Der stark in der Kritik stehende Trainer Bert van Marwijk (61) vom Fußball-Bundesligisten Hamburger SV hat auf einer skurrilen "Pressekonferenz" um seinen Job gekämpft und die Einheit bei dem abstiegsgefährdeten Traditionsklub beschworen.
"Was die letzten Tage hier passiert ist, ist neu für mich. Ich habe das Gefühl, der Verein zerstört sich selbst. Das ist unglaublich schade für einen so schönen Verein", sagte der Niederländer vor dem Viertelfinale im DFB-Pokal gegen Bayern München (Mittwoch, 20.30 Uhr im sportal.de-Live-Ticker).

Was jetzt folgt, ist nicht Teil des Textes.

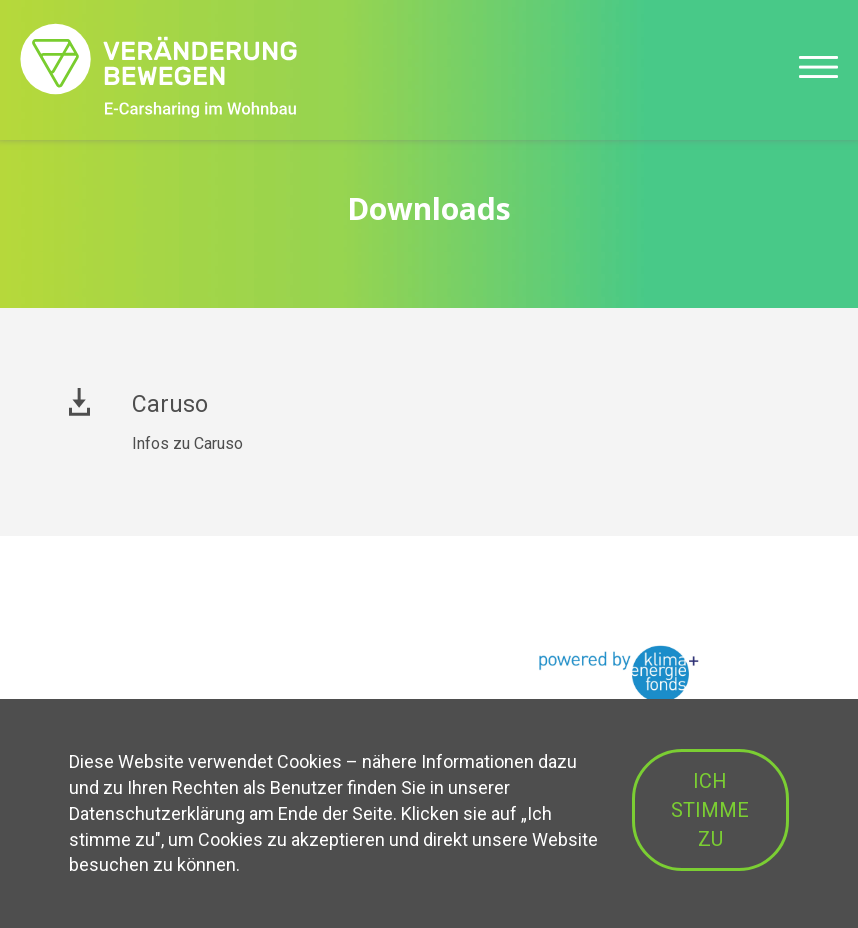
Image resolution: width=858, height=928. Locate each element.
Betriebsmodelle (127, 688)
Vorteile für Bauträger (143, 653)
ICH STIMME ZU (710, 809)
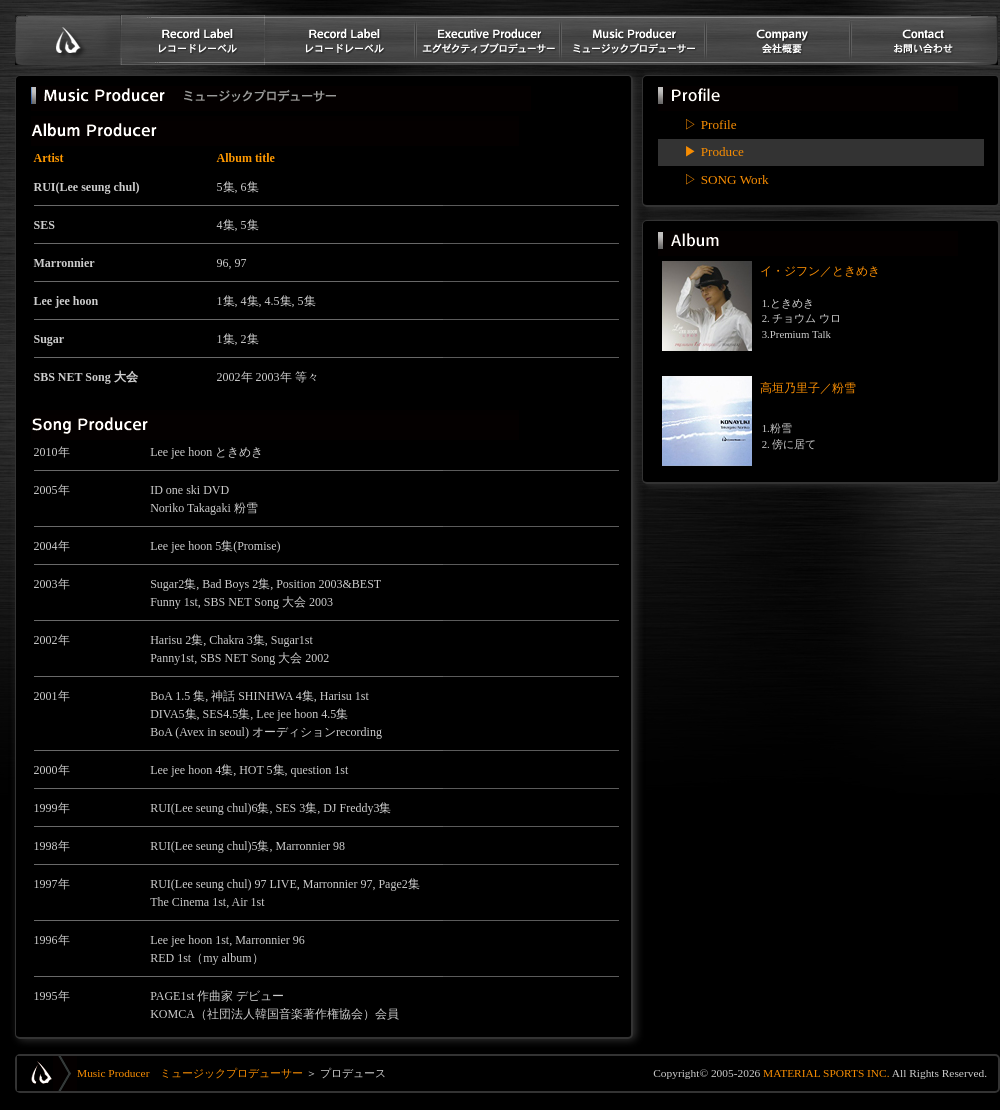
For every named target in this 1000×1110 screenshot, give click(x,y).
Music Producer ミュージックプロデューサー (190, 1073)
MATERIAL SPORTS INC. (824, 1073)
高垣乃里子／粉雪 (808, 388)
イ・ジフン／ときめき (820, 271)
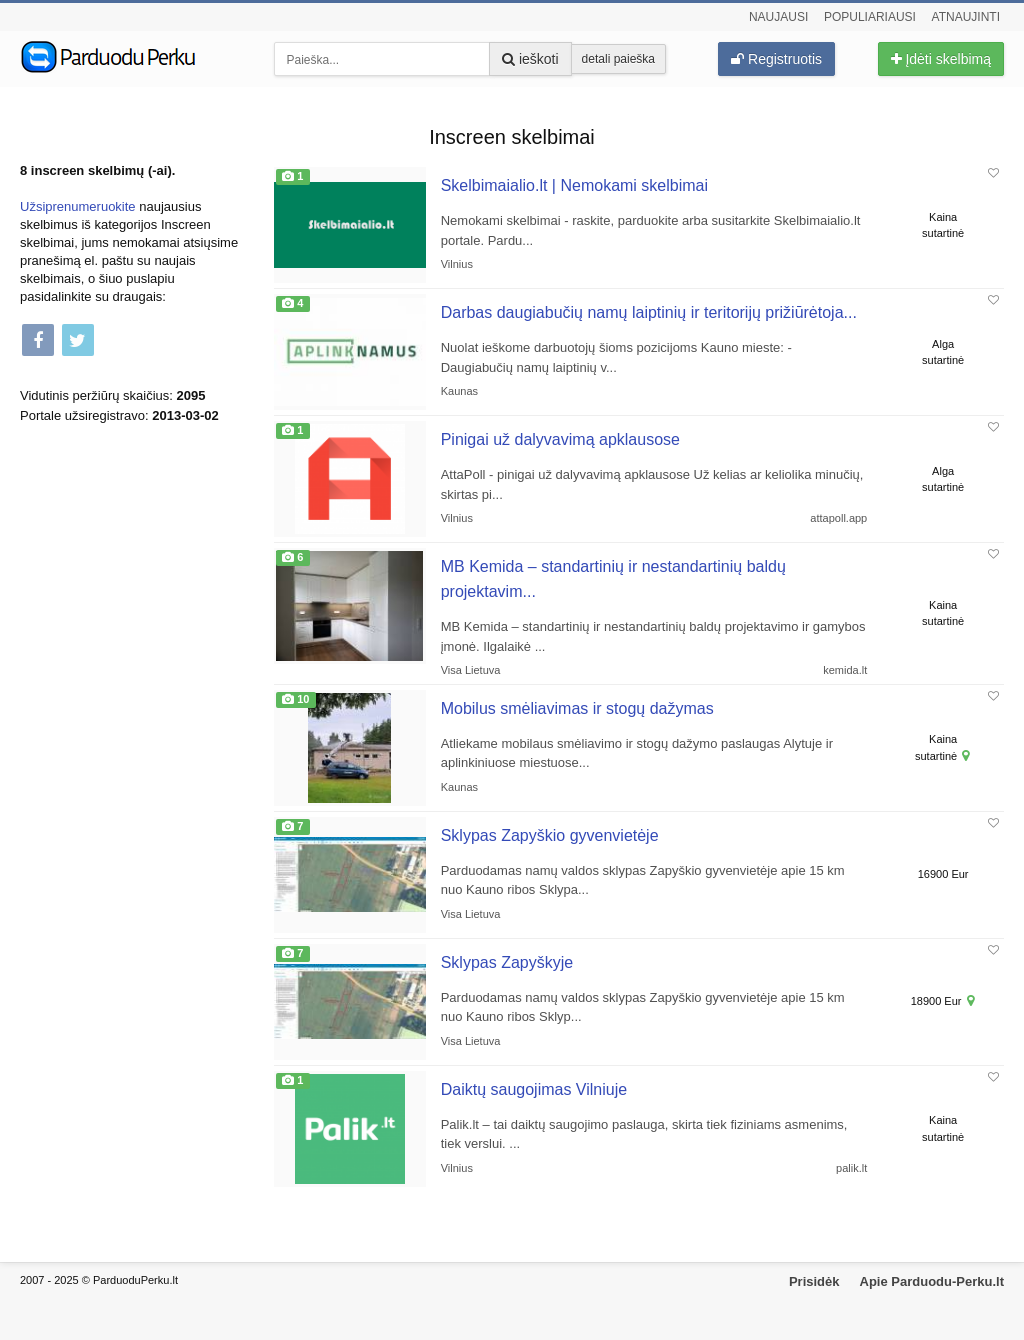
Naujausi (778, 17)
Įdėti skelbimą (941, 59)
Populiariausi (870, 17)
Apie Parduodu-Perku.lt (932, 1281)
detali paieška (618, 59)
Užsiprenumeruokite (78, 206)
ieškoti (530, 59)
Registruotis (776, 59)
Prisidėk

Fragen ließ van Marwijk dabei nicht zu. Er gab lediglich ein Statement ab. Nach nur 2:19 Minuten war van Marwijks Auftritt vor der Presse wieder beendet. "Es ist ganz wichtig, jetzt mit einer Stimme zu sprechen und zusammenzuhalten", sagte van Marwijk, der mit dem Bundesliga-Dino nach sechs Pleiten in Serie auf den vorletzten Tabellenplatz abgestürzt ist: "Das, was in den letzten Tagen passiert ist, ist das Gegenteil davon. Das macht es nicht einfach - auch für mich. Aber ich kann garantieren, dass wir, die Spieler und der Vorstand, zusammenhalten. Das ist der einzige Weg, um da rauszukommen."
Jansen und Lasogga droht Zwangspause
Van Marwijk war nach dem Chaos der letzten Stunden in Hamburg, in denen der Aufsichtsrat an seiner Entlassung sowie der Demission des Vorstandes um den Vorsitzenden Carl Jarchow und Sportdirektor Oliver Kreuzer gearbeitet hat, sichtlich bewegt. "Ich kann garantieren, dass wir bis zum Ende kämpfen, um nicht abzusteigen." Verteidiger Marcell Jansen (Wade) und Angreifer Pierre-Michel Lasogga (Oberschenkel) drohen gegen Bayern auszufallen, dafür kehrt Innenverteidiger Jonathan Tah zurück in den Kader.
Mitglieder des Aufsichtsrates wollen offenbar Klub-Ikone Felix Magath als neuen starken Mann an der Spitze des HSV installieren. Nach dem Pokal-Duell mit den Bayern reisen die Hanseaten am Samstag zum Abstiegs-"Endspiel" beim Tabellenletzten Eintracht Braunschweig.
Jarchow: "Es geht um den HSV"
Klub-Präsident Jarchow hat nach außen gelassen auf die Führungskrise beim HSV reagiert. "Ob es für mich eine gute Situation ist oder nicht, ist nicht wichtig. Es geht um den HSV und darum, dass wir sehr wichtige Spiele vor uns haben. Darauf liegt mein Fokus", sagte Jarchow, der zusammen mit Kreuzer am Sonntag beim HSV-Aufsichtsrat zum Rapport antreten musste.
An den "Gerüchten und Spekulationen" rund um eine mögliche Rückkehr Magaths wolle er sich nicht beteiligen: "Dieser Vorstand ist berufen und ist im Amt. Wir, also Vorstand und Trainer, arbeiten täglich daran, dass es vorwärts geht. Das werden wir auch weiterhin tun. Für den Aufsichtsrat kann ich nicht sprechen."
Van Marwijk greift zu drastischen Maßnahmen
Im Kampf gegen den Abstieg hatte Bert van Marwijk zu drastischen Maßnahmen gegriffen. Wie "Bild" berichtet, müssen sich die HSV-Profis an den letzten drei Abenden vor einem Spiel fortan nach 21 Uhr zuhause aufhalten. Selbst Kino- oder Restaurantbesuche sind damit tabu. Weiterhin hält van Marwijk an der Streichung des freien Tags nach dem Auslaufen fest. Abgesehen vom Spieltag ist nun an täglich Training, mittwochs in der Regel sogar zweimal.
Ebenfalls gestrichen wurde das Spielen vom Fußballtennis im Kabinentrakt. Der frühere Bondscoach monierte angeblich, seine Spieler würden bei diesem Kick mehr Elan zeigen als auf dem Platz. Außerdem soll das außerhalb der Stadt gelegene "The Rilano" im ruhigen Finkenwerder dauerhaft zum Teamquartier der Hanseaten werden. Sogar personell wird durchgegriffen. Der Hamburger SV hat mit Dr. Michael Joneleit einen neuen Mannschafts-Arzt, der Dr. Philip Catala-Lehnen ablöst.